The monetary economist Tim Congdon was correct when in 2021 he predicted increases in inflation across much of the developed world. The central banks of the world were not quite so prescient. In particular, the strength of consumer demand and the resulting increase in prices in the US seems to have supported Congdon’s analysis.
One physical expression of this is the congestion at the port of Los Angeles. The queues of ships and stacks of containers are the principle of demand over supply made material. These sorts of problems are seen elsewhere in logistics markets with, for example, road freight suffering from labour shortages, although airfreight is crippled by extraordinary conditions.
However, there are some notable observations that should be made about the inflationary environment in the logistics sector.

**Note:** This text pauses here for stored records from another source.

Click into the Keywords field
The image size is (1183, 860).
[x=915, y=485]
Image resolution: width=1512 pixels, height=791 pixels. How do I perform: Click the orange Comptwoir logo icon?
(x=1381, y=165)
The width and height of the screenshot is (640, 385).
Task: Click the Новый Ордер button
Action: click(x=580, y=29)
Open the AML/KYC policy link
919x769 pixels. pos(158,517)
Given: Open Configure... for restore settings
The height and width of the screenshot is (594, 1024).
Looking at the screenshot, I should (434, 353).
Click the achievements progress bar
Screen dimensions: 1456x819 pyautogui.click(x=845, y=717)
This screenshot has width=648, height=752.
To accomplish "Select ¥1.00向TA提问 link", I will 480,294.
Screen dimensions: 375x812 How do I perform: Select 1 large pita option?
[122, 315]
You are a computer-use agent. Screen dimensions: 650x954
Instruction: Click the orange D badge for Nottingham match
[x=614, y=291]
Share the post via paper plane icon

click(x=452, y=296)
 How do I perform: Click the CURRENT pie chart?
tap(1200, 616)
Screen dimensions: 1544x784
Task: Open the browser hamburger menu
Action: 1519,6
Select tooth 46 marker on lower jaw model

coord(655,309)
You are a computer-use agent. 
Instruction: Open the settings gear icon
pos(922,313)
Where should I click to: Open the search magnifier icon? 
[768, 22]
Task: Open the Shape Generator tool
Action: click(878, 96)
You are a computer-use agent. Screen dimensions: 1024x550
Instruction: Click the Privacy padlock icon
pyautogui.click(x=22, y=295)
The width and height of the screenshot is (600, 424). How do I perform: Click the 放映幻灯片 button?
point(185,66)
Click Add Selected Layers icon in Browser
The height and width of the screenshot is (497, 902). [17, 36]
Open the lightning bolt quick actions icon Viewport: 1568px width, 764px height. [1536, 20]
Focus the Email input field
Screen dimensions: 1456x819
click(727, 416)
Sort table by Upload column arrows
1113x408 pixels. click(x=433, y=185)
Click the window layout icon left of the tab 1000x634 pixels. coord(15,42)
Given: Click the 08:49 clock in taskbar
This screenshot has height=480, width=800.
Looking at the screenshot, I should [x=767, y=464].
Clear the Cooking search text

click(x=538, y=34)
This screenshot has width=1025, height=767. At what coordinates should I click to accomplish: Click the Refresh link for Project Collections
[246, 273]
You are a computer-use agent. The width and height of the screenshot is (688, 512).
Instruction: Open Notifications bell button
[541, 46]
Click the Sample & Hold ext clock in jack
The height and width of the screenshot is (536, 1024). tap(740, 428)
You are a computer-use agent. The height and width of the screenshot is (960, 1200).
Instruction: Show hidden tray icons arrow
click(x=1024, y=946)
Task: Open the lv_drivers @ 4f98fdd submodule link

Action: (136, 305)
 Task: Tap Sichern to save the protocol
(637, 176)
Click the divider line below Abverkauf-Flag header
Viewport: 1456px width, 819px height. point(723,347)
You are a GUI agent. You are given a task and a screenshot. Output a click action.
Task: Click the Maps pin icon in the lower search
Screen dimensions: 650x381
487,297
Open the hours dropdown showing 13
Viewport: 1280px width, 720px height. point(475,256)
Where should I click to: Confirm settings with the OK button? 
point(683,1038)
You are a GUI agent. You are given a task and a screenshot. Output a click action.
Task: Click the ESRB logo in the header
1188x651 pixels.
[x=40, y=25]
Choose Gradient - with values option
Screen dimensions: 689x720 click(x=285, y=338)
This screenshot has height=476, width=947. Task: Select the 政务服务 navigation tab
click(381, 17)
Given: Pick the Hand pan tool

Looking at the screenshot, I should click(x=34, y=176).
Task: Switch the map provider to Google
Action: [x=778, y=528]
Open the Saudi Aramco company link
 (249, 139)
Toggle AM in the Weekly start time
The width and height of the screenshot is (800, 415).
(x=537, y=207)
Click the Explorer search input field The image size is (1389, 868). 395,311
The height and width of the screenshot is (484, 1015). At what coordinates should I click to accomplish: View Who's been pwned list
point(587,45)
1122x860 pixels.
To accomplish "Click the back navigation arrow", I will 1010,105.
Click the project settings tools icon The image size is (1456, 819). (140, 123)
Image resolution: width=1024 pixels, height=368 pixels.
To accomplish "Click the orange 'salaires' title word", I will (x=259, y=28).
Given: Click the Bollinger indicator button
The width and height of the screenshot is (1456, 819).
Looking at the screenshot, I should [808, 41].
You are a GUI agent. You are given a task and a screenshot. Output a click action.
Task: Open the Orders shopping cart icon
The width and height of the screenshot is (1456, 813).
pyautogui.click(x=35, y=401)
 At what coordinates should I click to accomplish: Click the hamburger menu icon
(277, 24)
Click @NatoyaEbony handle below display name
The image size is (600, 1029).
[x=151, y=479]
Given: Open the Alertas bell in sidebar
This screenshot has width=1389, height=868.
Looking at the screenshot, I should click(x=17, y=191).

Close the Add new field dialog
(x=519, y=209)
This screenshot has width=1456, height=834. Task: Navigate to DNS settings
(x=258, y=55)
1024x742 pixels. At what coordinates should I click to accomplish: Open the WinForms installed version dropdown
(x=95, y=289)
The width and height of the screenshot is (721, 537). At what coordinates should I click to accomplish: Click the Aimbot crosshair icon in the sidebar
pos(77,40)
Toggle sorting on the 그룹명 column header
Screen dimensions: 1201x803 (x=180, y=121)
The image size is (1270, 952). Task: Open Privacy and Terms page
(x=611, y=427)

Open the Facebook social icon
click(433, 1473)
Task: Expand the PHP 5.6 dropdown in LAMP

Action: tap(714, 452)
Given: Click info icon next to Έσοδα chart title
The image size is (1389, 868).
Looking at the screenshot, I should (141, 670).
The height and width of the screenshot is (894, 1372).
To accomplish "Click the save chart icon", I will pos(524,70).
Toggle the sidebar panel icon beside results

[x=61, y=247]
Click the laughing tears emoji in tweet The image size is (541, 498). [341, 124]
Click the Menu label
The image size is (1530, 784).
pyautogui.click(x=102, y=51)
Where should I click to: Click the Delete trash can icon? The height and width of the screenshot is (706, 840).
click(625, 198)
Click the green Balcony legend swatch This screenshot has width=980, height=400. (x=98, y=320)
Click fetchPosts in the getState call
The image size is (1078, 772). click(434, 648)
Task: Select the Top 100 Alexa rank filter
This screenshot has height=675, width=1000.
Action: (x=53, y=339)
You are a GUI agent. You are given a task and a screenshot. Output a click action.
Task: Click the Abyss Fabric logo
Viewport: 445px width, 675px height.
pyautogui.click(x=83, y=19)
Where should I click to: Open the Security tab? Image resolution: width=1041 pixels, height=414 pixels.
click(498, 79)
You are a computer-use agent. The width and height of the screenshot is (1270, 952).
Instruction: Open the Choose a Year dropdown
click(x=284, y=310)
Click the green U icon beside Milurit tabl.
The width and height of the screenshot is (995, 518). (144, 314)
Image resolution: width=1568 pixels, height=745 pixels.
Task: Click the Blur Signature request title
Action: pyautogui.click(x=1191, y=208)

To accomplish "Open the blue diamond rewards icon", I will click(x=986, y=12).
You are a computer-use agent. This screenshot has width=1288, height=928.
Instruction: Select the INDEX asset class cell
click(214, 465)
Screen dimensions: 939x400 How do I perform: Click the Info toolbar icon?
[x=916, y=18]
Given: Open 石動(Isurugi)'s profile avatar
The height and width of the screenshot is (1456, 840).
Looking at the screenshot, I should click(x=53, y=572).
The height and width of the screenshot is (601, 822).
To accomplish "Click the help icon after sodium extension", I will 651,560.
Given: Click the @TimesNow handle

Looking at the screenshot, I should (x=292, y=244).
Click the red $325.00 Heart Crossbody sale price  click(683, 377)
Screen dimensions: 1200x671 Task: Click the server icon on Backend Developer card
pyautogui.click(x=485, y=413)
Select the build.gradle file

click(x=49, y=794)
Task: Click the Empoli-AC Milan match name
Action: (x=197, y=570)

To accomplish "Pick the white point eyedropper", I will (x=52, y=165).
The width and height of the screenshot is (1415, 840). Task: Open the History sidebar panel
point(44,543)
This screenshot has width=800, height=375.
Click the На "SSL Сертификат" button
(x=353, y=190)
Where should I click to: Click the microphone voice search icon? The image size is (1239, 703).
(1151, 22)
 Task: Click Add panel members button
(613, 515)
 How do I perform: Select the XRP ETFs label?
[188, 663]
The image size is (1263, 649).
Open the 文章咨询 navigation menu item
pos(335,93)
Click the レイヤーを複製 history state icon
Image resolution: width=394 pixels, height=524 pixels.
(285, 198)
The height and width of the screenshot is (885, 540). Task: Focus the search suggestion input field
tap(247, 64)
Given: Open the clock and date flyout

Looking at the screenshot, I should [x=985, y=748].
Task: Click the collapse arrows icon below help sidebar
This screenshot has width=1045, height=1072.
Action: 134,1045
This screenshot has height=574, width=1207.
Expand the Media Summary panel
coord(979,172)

For much of the sector, returns on capital employed have traditionally been very low, frequently at just the cost of capital. Container shipping has been a good example of this with capital returns occasionally being negative over the past decade or more. Unsurprisingly this has led to consolidation in the market, with furious merger and acquisition activity in the decade prior to 2020. This, in turn, triggered an increasing focus on asset utilisation. Therefore, when demand increased at an unanticipated speed and direction in 2021, additional shipping capacity did not exist to respond to customers’ requirements. The exponential effect on prices was predictable.
Yet through 2021, it was not a gross increase in container shipping demand that was the problem. Overall, at a global level demand was growing at low-single-digit percentages. Rather it was the increase in demand in the US in particular that drove the market. This geographical shift also had the effect of unbalancing container shipping networks, with containers building up in demand locations and unable to return to supply locations. This amplified the shortage of capacity.
All of these factors have fed through to freight rates.
Airfreight is different. Much more than sea freight, it has suffered from extraordinary quarantine measures that have suppressed passenger demand with the effect that belly-freight has been hugely reduced in supply. This has occurred at the same time as an increase in demand for e-retail services that are intense users of airfreight. The near future will see a return of airline services and thus belly-freight, yet the shortages of pilots and the weak state of airlines are likely to result in price volatility.
Road freight is less unbalanced than either, yet the problem of a history of low returns applies equally. Here the wider market has become used to road freight being a cheap resource that can be flexed to reduce costs elsewhere. The limits of this approach have probably been reached in many markets and thus behaviour will change. As it does prices will become upwardly volatile.
It should also be noted that there are also longer-term, secular changes in markets, notably in retailing, where the violent growth in e-retail has created additional demand not just for transport but for new types of logistics property. This trend will underpin prices in the long-term.
Overall, Tim Congdon’s observation on the monetary origins of inflation has proven to be correct and the extraordinary monetary and fiscal policies pursued in the US, in particular, have resulted in a burst of inflation. However, specific conditions in logistics markets have resulted in an amplification of inflationary forces.